Even if pictures of stranded polar bears failed to warm your heart, global warming’s effect on your health should get your circulation going. As the California Air Resources Board takes on climate change with a plan scheduled for Oct. 3 release, Californians ought to scrutinize the effects that plan will have on our bodies.


Public health officials have predicted that human-induced warming will cause our elderly, outdoors workers and athletes to suffer increased amounts of heat-related illness, which in 2006 killed more than 100 vulnerable residents.


By taking action to slow global warming, we not only can lessen heat-related illness, we can also reduce the air pollution that plagues most of California. Curbing the pollution that causes global warming could prevent more than 3,000 premature deaths by 2020 and stave off an estimated 110,000 asthma cases, the California Air Resources Board has estimated.


Fortunately, the Global Warming Solutions Act, Assembly Bill 32, was passed by the Legislature and signed by the Governor in 2006. Air Board experts have been developing their scoping plan for meeting that law’s requirement that California return its greenhouse gas emissions to 1990 levels by the year 2020. A revised version of the plan should come out Oct. 3.


As they design measures to reduce greenhouse gases, Air Board officials should provide the additional benefit of improving air quality, especially in communities that suffer from the most severe smog, particulates, and toxic air emissions. Low-income communities and communities of color should not have to sacrifice their right to breathe clean air in an environmentally just world.


The good news is that many common-sense measures to reduce greenhouse gas emissions will also help us breathe easier. By raising the clean-energy standard for our electricity providers to 33%, allowing cities and counties to power up their purchase of renewable energy by combining buying power at the local level, and telling the automakers to put zero-emission vehicles on the road, California can combat climate change and air pollution at the same time.


But some proposals to address climate change could have drawbacks for local air quality if they are poorly designed. If the Air Board sets up a pollution-trading system for greenhouse gases, as it intends to do, permits to pollute should not be given away to the polluters. Handing out a valuable asset to the big oil and power companies would not motivate them to clean up dirty facilities in low-income communities as quickly as possible. Instead, polluters should have to pay for emission allowances through an auction. Funds raised through the auction should be used for public purposes such as energy efficiency, promotion of renewable energy and public transit, aid to low-income consumers, and providing training for green jobs.


Greenhouse gas “offsets” are another controversial issue. Offsets may have a role in reducing greenhouse gas, but they should be limited to assure the integrity of the emission reductions and fulfill the letter and spirit of the law. While projects such as planting trees or building clean energy facilities may benefit individual communities, regulators must not let polluters off the hook or those who breathe the air near polluting plants, landfills and kilns will suffer.

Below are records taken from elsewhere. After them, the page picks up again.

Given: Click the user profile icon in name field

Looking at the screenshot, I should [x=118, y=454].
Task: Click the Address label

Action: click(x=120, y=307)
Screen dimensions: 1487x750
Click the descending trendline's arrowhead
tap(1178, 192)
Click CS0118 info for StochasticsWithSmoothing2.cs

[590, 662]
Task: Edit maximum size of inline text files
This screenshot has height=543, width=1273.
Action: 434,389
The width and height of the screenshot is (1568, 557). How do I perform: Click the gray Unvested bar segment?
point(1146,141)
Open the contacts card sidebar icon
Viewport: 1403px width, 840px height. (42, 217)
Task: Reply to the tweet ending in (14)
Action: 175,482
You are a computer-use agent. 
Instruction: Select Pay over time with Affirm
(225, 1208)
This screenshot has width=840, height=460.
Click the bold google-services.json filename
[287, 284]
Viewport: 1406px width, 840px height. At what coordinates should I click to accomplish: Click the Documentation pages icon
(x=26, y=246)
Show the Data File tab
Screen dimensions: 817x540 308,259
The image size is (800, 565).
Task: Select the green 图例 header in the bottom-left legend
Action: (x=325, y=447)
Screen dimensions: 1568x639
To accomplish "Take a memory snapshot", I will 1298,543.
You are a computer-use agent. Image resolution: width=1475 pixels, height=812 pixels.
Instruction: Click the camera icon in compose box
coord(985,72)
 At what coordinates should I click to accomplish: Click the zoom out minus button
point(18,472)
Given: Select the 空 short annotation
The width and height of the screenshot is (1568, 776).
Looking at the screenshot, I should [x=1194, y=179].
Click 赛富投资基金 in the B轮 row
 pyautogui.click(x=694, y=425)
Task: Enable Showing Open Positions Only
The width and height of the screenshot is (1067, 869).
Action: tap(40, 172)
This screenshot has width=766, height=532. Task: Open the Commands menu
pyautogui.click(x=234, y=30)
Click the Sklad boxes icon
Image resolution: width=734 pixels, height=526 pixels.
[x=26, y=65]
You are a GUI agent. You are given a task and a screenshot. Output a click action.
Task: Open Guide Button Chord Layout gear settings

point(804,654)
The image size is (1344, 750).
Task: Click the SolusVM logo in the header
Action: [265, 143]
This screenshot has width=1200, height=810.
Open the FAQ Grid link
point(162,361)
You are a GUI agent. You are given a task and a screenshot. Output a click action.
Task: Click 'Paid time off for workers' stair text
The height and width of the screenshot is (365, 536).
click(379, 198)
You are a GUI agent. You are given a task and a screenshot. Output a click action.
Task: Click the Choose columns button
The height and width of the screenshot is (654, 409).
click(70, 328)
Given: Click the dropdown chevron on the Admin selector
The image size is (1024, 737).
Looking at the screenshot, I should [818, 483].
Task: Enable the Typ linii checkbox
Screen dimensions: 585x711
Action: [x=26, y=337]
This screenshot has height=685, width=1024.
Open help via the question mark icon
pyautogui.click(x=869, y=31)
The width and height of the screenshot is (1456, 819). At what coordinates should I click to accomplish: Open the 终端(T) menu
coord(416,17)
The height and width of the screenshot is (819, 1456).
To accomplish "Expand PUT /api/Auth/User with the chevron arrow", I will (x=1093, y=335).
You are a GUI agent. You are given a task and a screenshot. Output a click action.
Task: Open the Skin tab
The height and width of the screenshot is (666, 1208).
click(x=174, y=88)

AB 32, which we strongly supported, drew much of its backing from the prospect that an enforceable cap on our state’s greenhouse gas emissions would spur the technological innovations required to fundamentally transform our energy economy, and that California would benefit by creating the green technologies that the rest of the country and the rest of the world will demand. Curbing global warming will require a rapid greening of our vehicles, fuels and power plants. If those sectors are able to comply with AB 32 requirements by outsourcing their emission reductions to other sectors and other jurisdictions, it could hold back the entire clean energy revolution.


We must prioritize offset projects that will provide environmental benefits to California, especially in communities suffering from excessive levels of pollution. AB 32 requires CARB to ensure that its implementation rules “complement, and do not interfere with efforts to achieve and maintain federal and state ambient air quality standards and to reduce toxic air contaminant emissions.”
Strengthening our global warming plan will provide a bigger dose of health benefits to California’s poorest and most powerless residents as we reduce climate change.


Plus, it might help the polar bears too.